LFM2-24B-A2B: Scaling Up the LFM2 Architecture
2 days ago
- #MoE Architecture
- #Edge AI
- #AI Models
- Release of LFM2-24B-A2B, a 24B total parameter sparse Mixture of Experts (MoE) model with 2B active parameters per token, marking the largest in the LFM2 family.
- The LFM2 architecture scales from 350M to 24B, showing consistent quality gains on benchmarks and is designed to run on 32GB RAM for cloud and edge deployment.
- Open-weight availability on Hugging Face with support for local execution, fine-tuning, and a playground for testing.

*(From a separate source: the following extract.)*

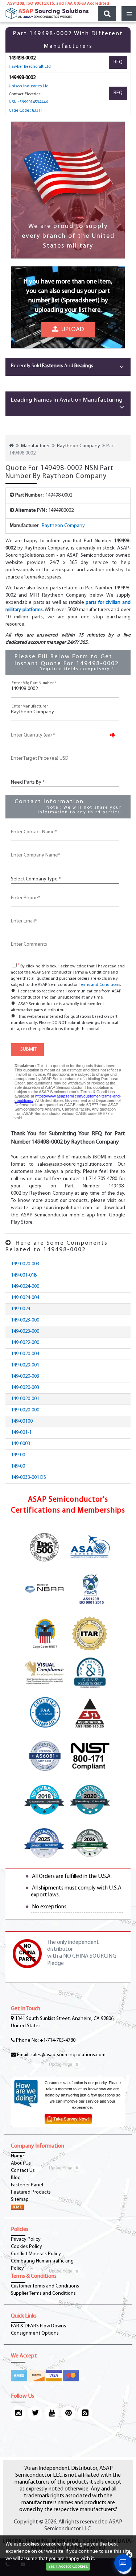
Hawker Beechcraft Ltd (30, 67)
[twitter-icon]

- Scaling strategy involves deeper layers (40 vs. 24), more experts (64 vs. 32), and a lean active path, keeping per-token compute low while expanding total parameters.
- Benchmarks (e.g., GPQA Diamond, MMLU-Pro) show log-linear quality improvements across the LFM2 family, confirming predictable scaling without size limitations.
- Inference support via llama.cpp, vLLM, and SGLang with multiple quantization options, outperforming similar MoE models in throughput tests on CPUs, GPUs, and NPUs.
- Ongoing pre-training beyond 17T tokens, with plans for an enhanced LFM2.5-24B-A2B version post-training and reinforcement learning.